3 Community Composition
Our first research question was look at the composition of the Astropy Community. In the survey, we asked questions to get a better sense of the role, age, involvement level, geographic location and how comfortable respondents felt giving feedback to Astropy leadership.
Generally we find that the majority of respondents are professional astronomers in early to mid career. We see a long term commitment among respondents to Astropy with 40% being involved with Astropy between 5-10 years. Respondents were primarily in North America.
3.1 Professional Astronomers
The survey team was interested to know what percentage of respondents work professionally in the field of astronomy. Not surprisingly, an overwhelming majority of respondents, 93% (n=89) make a living in a field that is related to astronomy.
Those who do not work in Astronomy are a student, a freelance software developer, a retiree, an academic, a space industry professional, a healthcare professional and a planetary defence worker. Many of these are astronomy / science adjacent, even if not identified by the respondent as an “astronomy” jobs.
3.2 Age Distribution
Strong academic software communities have a mix of early, mid and late career participation. In this survey we found that the folks who responded to the survey were distributed strongly towards early to mid career representation, but with some participation in very early and late career age cohorts.
3.3 Involvement in Astropy
The length of involvement shows over half (57) of respondents have been involved for five years or more, with 40 having been involved for less than five years.
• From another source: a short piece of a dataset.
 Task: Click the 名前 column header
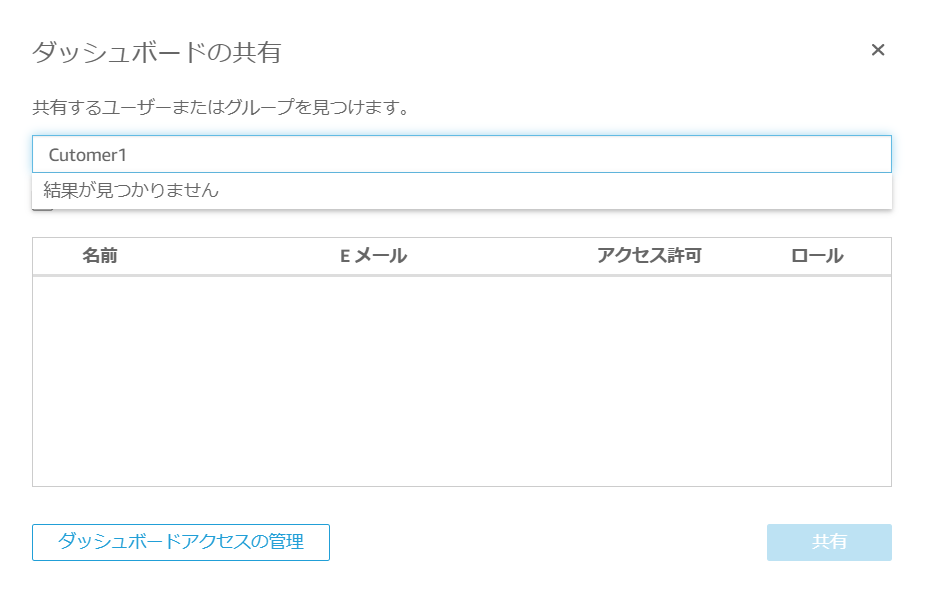pos(100,255)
For a community looking to constantly re-charge and grow its long-term utility and appeal it is important to continue to be inviting new community members. Continuing to fill the pipeline with participants who have not been involved for very long can help to build long-term participation.
3.4 Location and Time Zones
To get a sense of geographic distribution of participants we asked both for physical location and time zone. A majority of 69% of respondents are located in one of the five North American major Time Zones (Eastern, Central, Mountain, Pacific, Arizona).
Next in order was European time zones with a collective 20% across Europe. The rest of the time zones (~10%) are spread across other parts of the world, mostly in Asia. From the time zone data, it appears that the community could target growth in Asian time zones, as there is a large global population there.
3.5 Feedback to Leadership
We were interested to know what percentage of survey respondents had engaged with Astropy leadership in the past. From our survey response, about 33% of community members report that they have given feedback to the leadership of Astropy. It is also worth noting that 12 respondents (~10%) reported they had at one time held a leadership position in Astropy.